Летопись заостряет внимание на том, что освобождение князя произошло в день великого христианского праздника — Воздвижения Креста Господня. В уста Всеслава книжник вкладывает слова благодарности Животворящему Кресту: «Верил я в тебя, и ты избавил меня». Вряд ли это было лишь благочестивым вымыслом монаха-летописца, который немного ранее упомянул о рождении Всеслава от волхвования и про его «язвено». Для таких слов должно было быть основание.

Киевляне посадили Всеслава на киевский княжий стол. Летопись ничего не говорит о его княжении.

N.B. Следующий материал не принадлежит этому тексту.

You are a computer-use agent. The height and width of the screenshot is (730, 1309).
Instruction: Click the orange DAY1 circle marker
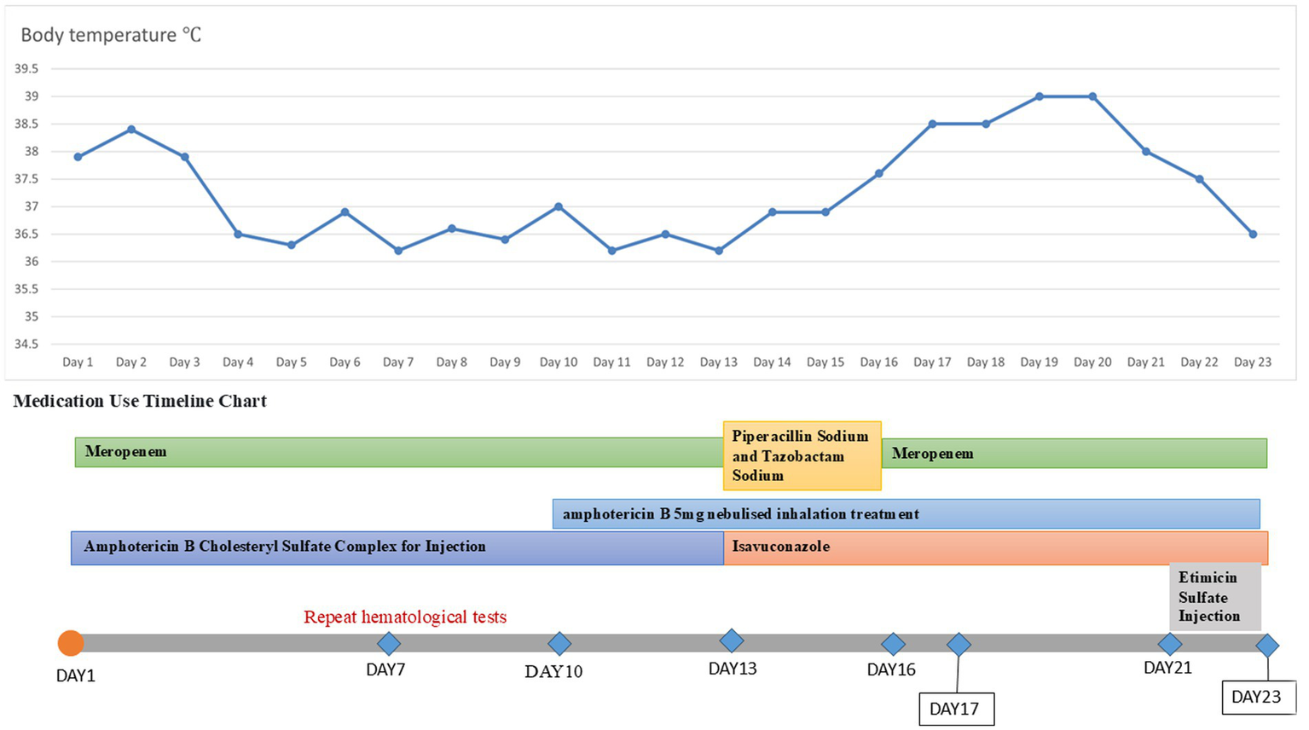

Но уже то, что он не замарал себя какими-либо языческими реформами (о них монах-книжник не преминул бы сказать), на которые могли надеяться волхвы, кое о чем свидетельствует. Он мог, уже как великий князь, попытаться присвоить и новгородское княжение, но тут его опередил черниговский Святослав Ярославич — отправил туда своего сына Глеба. Не исключено, что именно этой борьбой Всеслава за Новгород объясняется произошедший там мятеж, датируемый по летописи лишь приблизительно. И совсем не исключено, что он подогревался киевским бунтом. Некий волхв, обморочив новгородцев обещаниями чудес, поднял их против нового новгородского епископа Федора и князя Глеба Святославича. Дело кончилось бы плохо, но Глеб повел себя решительно: прилюдно зарубил волхва топором. Новгородцы опомнились и мирно разошлись.

Еще один мятеж случился в те же неурожайные годы в Ростовской земле. Начали его волхвы из Ярославля. Они собрали толпу смердов и ходили по селениям, творя самосуд — убивая женщин, обвиненных ими в колдовстве и в недороде. По некоторым версиям, именно тогда был убит язычниками и ростовский епископ Леонтий.

Каким образом эти три мятежа — киевский, новгородский и ростовский — связаны между собой, неизвестно. Но то, что они происходили примерно в одни и те же годы и носили антихристианский характер, сомнений не вызывает. Это была серия восстаний под языческим знаменем. И можно только гадать, не являлся ли этим знаменем, вольно или невольно, полоцкий князь Всеслав.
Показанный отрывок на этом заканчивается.